Thursday, December 11, 2008

Anger run amok


Good job Kevin O'Connell and the Bexar County DA's Office.


Nice line in closing argument, Kevin, keep up the good work.
Man gets 50 years for killing his dad
By Graeme Zielinski - Express-News

Prosecutor Kevin O'Connell had summed up the fatal shooting of a father at the hands of his son with a statement not likely to generate much disagreement from any corner of the courtroom.
“This is about anger run amok. This is about a dysfunctional family that finally hit its boiling point. This is not ‘The Brady Bunch,'” O'Connell said.

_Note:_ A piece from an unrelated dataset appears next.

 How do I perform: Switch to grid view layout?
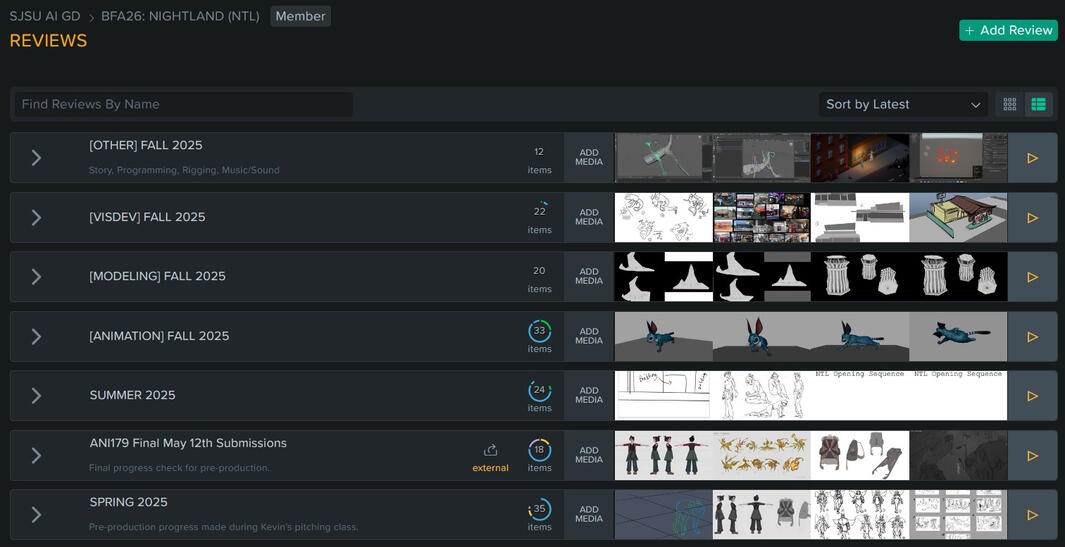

No, it was “The Lopintos,” and on Wednesday a Bexar County jury of seven women and five men found the son guilty of slaying the father.
David Lopinto, 29, was sentenced to 50 years in prison for murdering 58-year-old Charles Lopinto and to 15 years for shooting at his stepmother, Jocelyn Lopinto, 35.

It looked like a cut-and-dried case, with an abundant trove of video surveillance cameras and 911 calls capturing the sounds and sights surrounding the Aug. 31, 2007, shooting at the family's home in the 5500 block of Castle Night Drive.
But the jury deliberated from Tuesday into Wednesday morning before arriving at the guilty verdict.

Complicating the jurors' deliberations, according to some interviewed afterward, were the Lopinto family's dynamics and David Lopinto's claim that he shot his father four times from behind as he tried to defend himself and his pregnant girlfriend.
Ten inches taller and more than 100 pounds heavier than his son, Charles Lopinto had been described by his ex-wife as a bullying, violent man who captured and drowned cats for no reason other than meanness.
At the time of the shooting, the son wasn't working and was living with his girlfriend in a converted garage at his father's home.

Jocelyn Lopinto said through an interpreter that Charles Lopinto, whom she met on a Web site for men seeking Filipina brides, was angry with his son for freeloading, and that day was merely the culmination of weeks of fighting that included broken-out lights, chained refrigerator doors and questions about the purchase of a chinchilla.

David Lopinto, who had previous drug and burglary convictions, took the stand and described his father's cruelty, including incidents when he was a teenager in which his father choked him and his brothers.

Defense lawyer John Economidy said that on the day of the shooting, when an argument about unpaid electric bills spun out of control, Charles Lopinto had showed his violent streak again.
“He's raging like a bull,” Economidy said of the father before the son got the gun.

But jurors said it was damning that the son had a minutes-long waiting period between an earlier baseball bat fight between the pair, during which time police were called, and when David Lopinto returned to the house with the gun, shooting his father as Charles Lopinto went to the door to greet the arriving police officer.